[Opening Entries provided section]

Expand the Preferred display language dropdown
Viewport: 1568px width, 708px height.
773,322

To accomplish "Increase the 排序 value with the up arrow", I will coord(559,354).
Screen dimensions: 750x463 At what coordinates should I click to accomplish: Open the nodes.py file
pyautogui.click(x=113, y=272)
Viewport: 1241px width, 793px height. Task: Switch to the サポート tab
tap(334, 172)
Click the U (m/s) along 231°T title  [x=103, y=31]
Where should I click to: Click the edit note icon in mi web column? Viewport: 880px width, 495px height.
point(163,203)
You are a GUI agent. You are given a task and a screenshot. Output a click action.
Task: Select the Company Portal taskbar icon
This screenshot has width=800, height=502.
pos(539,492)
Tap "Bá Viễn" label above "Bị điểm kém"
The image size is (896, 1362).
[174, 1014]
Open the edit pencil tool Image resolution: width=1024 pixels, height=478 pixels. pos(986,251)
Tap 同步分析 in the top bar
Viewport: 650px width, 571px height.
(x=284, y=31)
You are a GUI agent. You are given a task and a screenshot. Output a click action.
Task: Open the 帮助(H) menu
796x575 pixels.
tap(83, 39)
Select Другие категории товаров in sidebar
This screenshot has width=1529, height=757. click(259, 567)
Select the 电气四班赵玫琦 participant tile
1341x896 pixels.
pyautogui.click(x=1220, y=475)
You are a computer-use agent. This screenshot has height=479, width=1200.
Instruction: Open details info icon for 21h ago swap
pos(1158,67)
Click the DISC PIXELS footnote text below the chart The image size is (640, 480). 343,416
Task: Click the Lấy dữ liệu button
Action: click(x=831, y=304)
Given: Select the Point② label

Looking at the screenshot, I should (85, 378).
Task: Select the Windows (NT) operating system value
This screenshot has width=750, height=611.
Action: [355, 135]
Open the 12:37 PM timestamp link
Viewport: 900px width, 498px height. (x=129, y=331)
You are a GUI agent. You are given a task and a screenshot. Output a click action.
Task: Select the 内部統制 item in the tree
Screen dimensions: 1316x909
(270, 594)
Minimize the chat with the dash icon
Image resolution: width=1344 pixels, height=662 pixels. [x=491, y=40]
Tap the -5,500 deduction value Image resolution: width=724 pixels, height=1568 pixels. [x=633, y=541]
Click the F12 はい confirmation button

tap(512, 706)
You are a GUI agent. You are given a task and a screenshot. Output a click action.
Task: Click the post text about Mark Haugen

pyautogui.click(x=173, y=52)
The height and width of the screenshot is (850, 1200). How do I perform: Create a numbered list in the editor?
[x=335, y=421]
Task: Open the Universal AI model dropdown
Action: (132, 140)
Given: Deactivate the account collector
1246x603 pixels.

[Closing Entries provided section]

Copy the entries above exactly, but only from the line holding "Select Другие категории товаров in sidebar" through the line holding "You are a computer-use", both included.

Select Другие категории товаров in sidebar
This screenshot has width=1529, height=757. click(259, 567)
Select the 电气四班赵玫琦 participant tile
1341x896 pixels.
pyautogui.click(x=1220, y=475)
You are a computer-use agent. This screenshot has height=479, width=1200.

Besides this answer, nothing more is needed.